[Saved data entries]

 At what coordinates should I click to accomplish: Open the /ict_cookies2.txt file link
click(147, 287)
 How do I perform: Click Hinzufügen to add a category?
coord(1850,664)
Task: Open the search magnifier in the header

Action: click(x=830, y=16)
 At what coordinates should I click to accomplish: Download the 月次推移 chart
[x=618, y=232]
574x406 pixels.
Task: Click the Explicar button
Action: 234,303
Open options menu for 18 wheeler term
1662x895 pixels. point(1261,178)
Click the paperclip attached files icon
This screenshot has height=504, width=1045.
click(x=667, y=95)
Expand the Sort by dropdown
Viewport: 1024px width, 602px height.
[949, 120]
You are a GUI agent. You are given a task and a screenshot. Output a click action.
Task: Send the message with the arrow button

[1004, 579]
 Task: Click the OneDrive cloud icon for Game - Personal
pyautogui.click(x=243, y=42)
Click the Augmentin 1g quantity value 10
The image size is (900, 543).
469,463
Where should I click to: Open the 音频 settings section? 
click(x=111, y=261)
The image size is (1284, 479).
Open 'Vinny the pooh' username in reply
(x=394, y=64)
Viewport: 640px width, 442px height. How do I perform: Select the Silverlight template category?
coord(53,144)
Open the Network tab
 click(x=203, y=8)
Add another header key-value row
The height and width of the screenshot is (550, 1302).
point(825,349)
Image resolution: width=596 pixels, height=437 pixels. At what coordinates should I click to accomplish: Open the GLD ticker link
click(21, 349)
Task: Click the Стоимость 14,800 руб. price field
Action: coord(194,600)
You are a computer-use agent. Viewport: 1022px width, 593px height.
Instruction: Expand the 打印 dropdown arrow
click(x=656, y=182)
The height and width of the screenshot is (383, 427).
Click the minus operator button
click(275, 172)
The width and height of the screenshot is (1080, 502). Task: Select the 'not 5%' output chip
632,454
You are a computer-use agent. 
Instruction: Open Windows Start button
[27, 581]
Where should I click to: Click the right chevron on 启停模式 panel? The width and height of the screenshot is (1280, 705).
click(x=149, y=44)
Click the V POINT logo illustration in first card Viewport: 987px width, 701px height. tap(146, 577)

| What you are asked to do |
With the line holding "Click the paperclip attached files icon" as the first and the line holding "The height and width of the screenshot is (383, 427)." as the last, set down that range of the entries above exactly, and nothing else.

| Answer box |
Click the paperclip attached files icon
This screenshot has height=504, width=1045.
click(x=667, y=95)
Expand the Sort by dropdown
Viewport: 1024px width, 602px height.
[949, 120]
You are a GUI agent. You are given a task and a screenshot. Output a click action.
Task: Send the message with the arrow button

[1004, 579]
 Task: Click the OneDrive cloud icon for Game - Personal
pyautogui.click(x=243, y=42)
Click the Augmentin 1g quantity value 10
The image size is (900, 543).
469,463
Where should I click to: Open the 音频 settings section? 
click(x=111, y=261)
The image size is (1284, 479).
Open 'Vinny the pooh' username in reply
(x=394, y=64)
Viewport: 640px width, 442px height. How do I perform: Select the Silverlight template category?
coord(53,144)
Open the Network tab
 click(x=203, y=8)
Add another header key-value row
The height and width of the screenshot is (550, 1302).
point(825,349)
Image resolution: width=596 pixels, height=437 pixels. At what coordinates should I click to accomplish: Open the GLD ticker link
click(21, 349)
Task: Click the Стоимость 14,800 руб. price field
Action: coord(194,600)
You are a computer-use agent. Viewport: 1022px width, 593px height.
Instruction: Expand the 打印 dropdown arrow
click(x=656, y=182)
The height and width of the screenshot is (383, 427).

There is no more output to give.